FEDERAL COURT OF AUSTRALIA
Santos QNT Pty Ltd v Tamboran Resources Limited [2017] FCA 670
ORDERS
Plaintiff | ||
AND: | Defendant | |
DATE OF ORDER: |
THE COURT ORDERS THAT:
1. The parties be heard as to the form of the orders in light of these reasons.
Note: Entry of orders is dealt with in Rule 39.32 of the Federal Court Rules 2011.
BESANKO J:
1 Santos QNT Pty Ltd (Santos QNT) has brought an application against Tamboran Resources Limited (Tamboran) seeking an order under s 247A of the Corporations Act 2001 (Cth) (the Act) and an order for pre-action discovery under r 7.23 of the Federal Court Rules 2011 (Cth).
2 On 1 June 2017, I set down for hearing on 8 June 2017 that part of the plaintiff’s application which relates to the order sought under s 247A of the Act. These reasons address that aspect of the plaintiff’s application.
3 At the hearing on 8 June 2017, a number of matters were not in dispute. It was not disputed that an order under s 247A of the Act should be made and the “books” which were to be the subject of the order were not in dispute. The dispute between the parties relates to two matters and they are the persons or classes of persons who may inspect the documents and whether there ought to be an express limit upon the use which may be made of the information obtained as a result of the inspection allowed under the order. In those circumstances, it is sufficient for me to set out a relatively brief statement of the relevant facts.
4 The plaintiff relies on an affidavit of Mr William Ovenden filed on 24 May 2017. Mr Ovenden is Executive Vice President Exploration & Appraisal for the plaintiff and he is also Executive Vice President Exploration & Appraisal of Santos Ltd. The plaintiff relies on an affidavit of Mr Anthony Neilson filed on 24 May 2017. Mr Neilson is a director of the plaintiff. The plaintiff also relies on two affidavits of Mr Lucy Hatcher filed on 26 May 2017 and 31 May 2017 respectively. Ms Hatcher is a solicitor in the firm acting for the plaintiff.
5 The defendant relies on an affidavit of Mr Joel Riddle sworn on 6 June 2017. Mr Riddle is the chief executive officer of the defendant.
6 The plaintiff is a wholly owned subsidiary of Santos Ltd. It has no employees and the persons who carry out its functions and activities are employees of Santos Ltd. On 11 December 2012, the plaintiff and the defendant entered into a Subscription Agreement, a Farm-In Agreement and a Joint Operating Agreement. At that time, the defendant held three exploration permits under the Petroleum Act (Northern Territory) and had made an application for the grant of a further exploration permit. In February and March 2013, the plaintiff acquired a shareholding of approximately 14% in the defendant under clause 2 of the Subscription Agreement.
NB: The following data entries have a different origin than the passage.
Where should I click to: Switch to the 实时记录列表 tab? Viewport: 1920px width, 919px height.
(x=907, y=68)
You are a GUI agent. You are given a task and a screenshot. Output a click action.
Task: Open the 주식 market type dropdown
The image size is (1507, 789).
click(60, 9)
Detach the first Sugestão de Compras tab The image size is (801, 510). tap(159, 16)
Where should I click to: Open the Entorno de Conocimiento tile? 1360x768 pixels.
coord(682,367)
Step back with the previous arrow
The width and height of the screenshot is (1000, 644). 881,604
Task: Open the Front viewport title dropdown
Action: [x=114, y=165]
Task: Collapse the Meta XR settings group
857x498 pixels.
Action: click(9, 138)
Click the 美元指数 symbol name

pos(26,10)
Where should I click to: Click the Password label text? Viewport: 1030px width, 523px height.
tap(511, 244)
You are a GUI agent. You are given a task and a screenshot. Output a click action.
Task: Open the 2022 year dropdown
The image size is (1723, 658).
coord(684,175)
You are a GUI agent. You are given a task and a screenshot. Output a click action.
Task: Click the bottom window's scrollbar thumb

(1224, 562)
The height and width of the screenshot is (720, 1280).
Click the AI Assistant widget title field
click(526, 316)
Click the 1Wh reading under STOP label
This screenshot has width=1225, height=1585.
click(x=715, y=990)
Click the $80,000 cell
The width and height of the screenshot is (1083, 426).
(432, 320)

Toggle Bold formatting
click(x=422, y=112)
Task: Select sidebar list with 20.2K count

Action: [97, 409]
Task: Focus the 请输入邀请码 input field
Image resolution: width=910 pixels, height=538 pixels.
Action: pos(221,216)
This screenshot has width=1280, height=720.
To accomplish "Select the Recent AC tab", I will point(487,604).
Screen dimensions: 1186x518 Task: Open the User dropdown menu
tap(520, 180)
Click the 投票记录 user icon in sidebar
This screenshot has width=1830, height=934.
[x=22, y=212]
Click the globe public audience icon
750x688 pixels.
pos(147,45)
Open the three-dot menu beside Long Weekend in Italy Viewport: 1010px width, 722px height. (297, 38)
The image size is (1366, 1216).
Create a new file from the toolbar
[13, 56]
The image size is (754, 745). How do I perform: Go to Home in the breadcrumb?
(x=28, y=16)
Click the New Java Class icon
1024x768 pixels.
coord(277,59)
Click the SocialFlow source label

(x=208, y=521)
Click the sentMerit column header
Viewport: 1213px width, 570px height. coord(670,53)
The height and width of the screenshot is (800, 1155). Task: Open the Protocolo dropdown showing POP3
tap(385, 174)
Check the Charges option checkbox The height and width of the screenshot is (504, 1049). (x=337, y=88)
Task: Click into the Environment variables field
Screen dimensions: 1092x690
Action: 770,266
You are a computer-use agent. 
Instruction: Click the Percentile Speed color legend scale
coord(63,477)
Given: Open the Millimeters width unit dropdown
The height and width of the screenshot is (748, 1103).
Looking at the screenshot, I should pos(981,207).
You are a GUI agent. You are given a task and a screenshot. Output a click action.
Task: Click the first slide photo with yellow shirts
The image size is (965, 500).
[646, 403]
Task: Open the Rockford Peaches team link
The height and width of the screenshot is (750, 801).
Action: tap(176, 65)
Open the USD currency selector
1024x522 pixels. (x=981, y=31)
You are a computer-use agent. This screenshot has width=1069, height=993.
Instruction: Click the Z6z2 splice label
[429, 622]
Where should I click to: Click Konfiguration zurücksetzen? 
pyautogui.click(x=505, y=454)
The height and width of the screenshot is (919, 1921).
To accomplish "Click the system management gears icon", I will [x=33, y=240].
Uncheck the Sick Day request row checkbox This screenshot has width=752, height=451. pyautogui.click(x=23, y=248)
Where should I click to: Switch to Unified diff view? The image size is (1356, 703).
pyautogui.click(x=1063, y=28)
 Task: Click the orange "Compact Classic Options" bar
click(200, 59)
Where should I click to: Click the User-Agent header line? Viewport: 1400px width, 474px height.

Under clause 6 of that Agreement, the plaintiff has a right to participate in any proposed equity offer by the defendant, that is, any proposed equity security offer by the defendant to any entity other than or, in addition to, the plaintiff. The plaintiff referred to the rights under clause 6 as “top up” rights. The defendant has offered top up rights to the plaintiff in the past, but the plaintiff has not always elected to participate by accepting the offer. Its shareholding in the defendant as at 27 April 2017 was approximately 7%. Clause 7.2 of the Subscription Agreement gives the plaintiff the right to appoint a director of the defendant. The plaintiff has sought to have Mr Andrew Winter appointed as a director of the defendant, but for various reasons, which are at least partly explained in the affidavit evidence, that has not yet eventuated.
7 Certain steps identified in the Farm-In Agreement and the Joint Operating Agreement have, according to the evidence advanced by the plaintiff, been carried out. There is a dispute between the plaintiff and the defendant about compliance with the provisions of the Farm-In Agreement.
8 The 2016 Annual Report of the defendant states that on 24 April 2017, the defendant entered into a Subscription Agreement with BP-PE3 L.L.C. (Baupost). The Annual Report states that there was a placement of fully-paid preference shares (convertible into ordinary shares) (Preference Share Issue) at a subscription amount equivalent to AU$13,245,008, with the proceeds of that share issue received by the defendant on 11 May 2017 and it was agreed to issue Baupost with additional purchase rights to acquire further preference shares (which also appear to be convertible into ordinary shares) for a subscription amount of the lesser of approximately AU$19,623,237 and such amount which would increase Baupost’s shareholding to no more than 45% of the defendant’s issued share capital (Additional Purchase Rights). The Annual Report states that following the Preference Share Issue (upon conversion), Baupost may hold 33.3% of the ordinary shares in the defendant on a fully-diluted basis, and that if Baupost converts its Additional Purchase Rights, then its shareholding may increase to 45% of the issued ordinary share capital.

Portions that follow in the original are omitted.